La esquina más sombría de todo eso no está en Génova, sino en Ferraz, en esa parte del PSOE que insiste en que cualquier desgracia sería un mal menor al lado de la que supondría compartir el poder con Podemos, aunque se trate a todas luces de una formación mucho más cercana a su ideología y la de sus militantes de lo que puedan serlo Ciudadanos o el PP. Nadie les discute que es legítimo que tengan precauciones, que defiendan su posición como fuerza hegemónica de los progresistas e incluso que en algún caso se muevan estratégicamente hacia el centro para impedir ser adelantados por la izquierda. Pero aquí no estamos hablando de eso, sino de permitir que continúe en el gobierno no la derecha, sino este Partido Popular en concreto, una formación que va camino del banquillo, que ha protagonizado escándalos monumentales en estos cuatro años de legislatura y que adoptó en ese tiempo medidas que aparte de empeorar la vida de millones de personas, de engañarnos y de minar la clase media, han abierto un enorme precipicio entre unos pocos y casi todos y a continuación han volado los puentes, porque parece muy claro que sus leyes no persiguen otro fin que exprimir a los pobres y favorecer a los ricos, que se llevan las ganancias y le hacen pagar los errores a sus víctimas, que es justo lo que ha ocurrido con los rescates bancarios que algunos vendedores de humo, por añadidura, tienen la desfachatez de negar que se hayan producido.

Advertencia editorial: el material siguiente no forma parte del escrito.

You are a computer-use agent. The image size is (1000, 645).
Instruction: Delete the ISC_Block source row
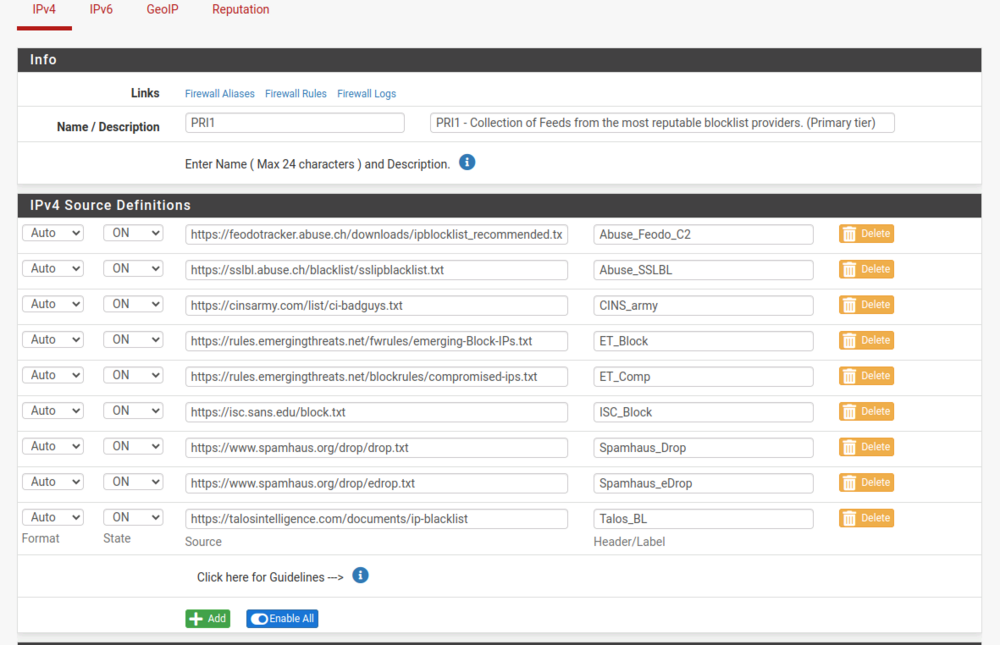pyautogui.click(x=866, y=411)

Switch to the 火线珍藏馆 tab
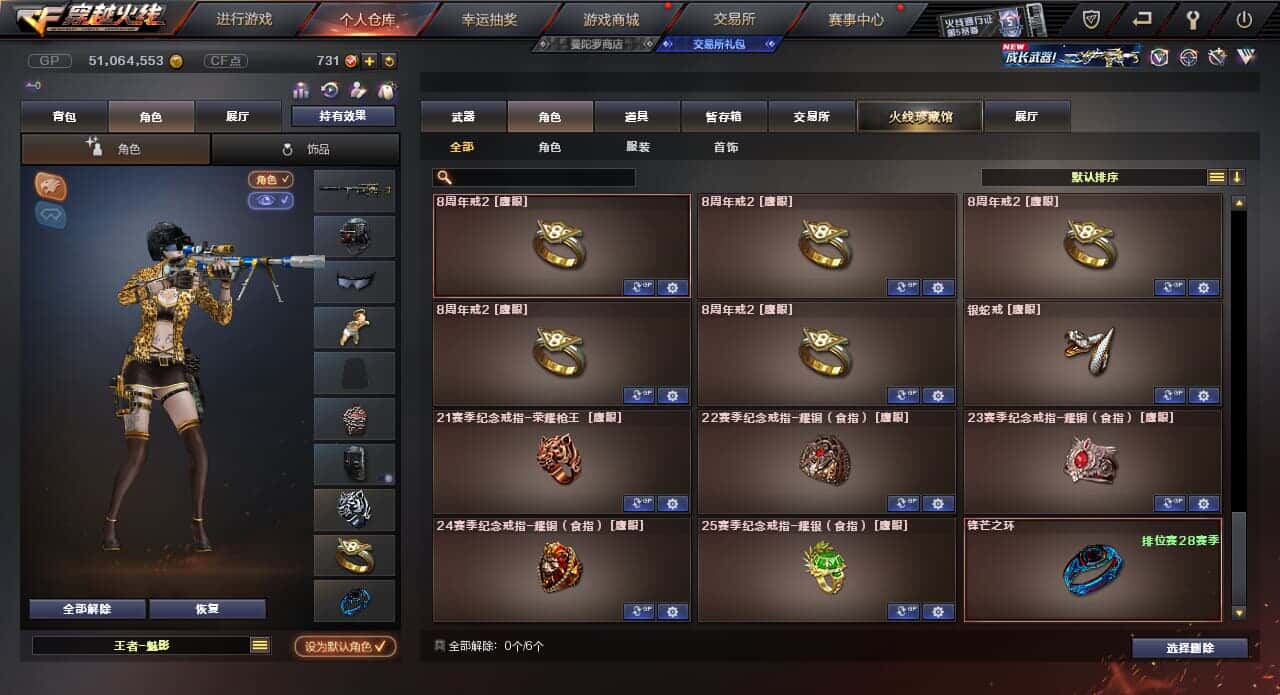[x=920, y=116]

Es de suponer que Pedro Sánchez y los suyos, si es que lo son, habrán tomado nota de la ductilidad, por darle el nombre más amable de todos los posibles, de Rivera, que parece no ver el día en que el mismo PP del que antes renegaba forme un nuevo Gobierno con el que pueda volver a las andadas. Si lo han hecho, los socialistas aún tienen la posibilidad de hacer aquello a lo que habían venido, que no era otra cosa que a desalojar al PP de la Gürtel, la Púnica, Bárcenas y demás. Sin embargo, los días pasan y casi nada se mueve. Y el presidente en funciones sabe que en su caso no hay nada que le lleve más lejos que la inmovilidad. Hay dos formas de llegar primero a la meta: ser el más rápido y que los otros se paren. Me temo que eso último es lo que está pasando aquí.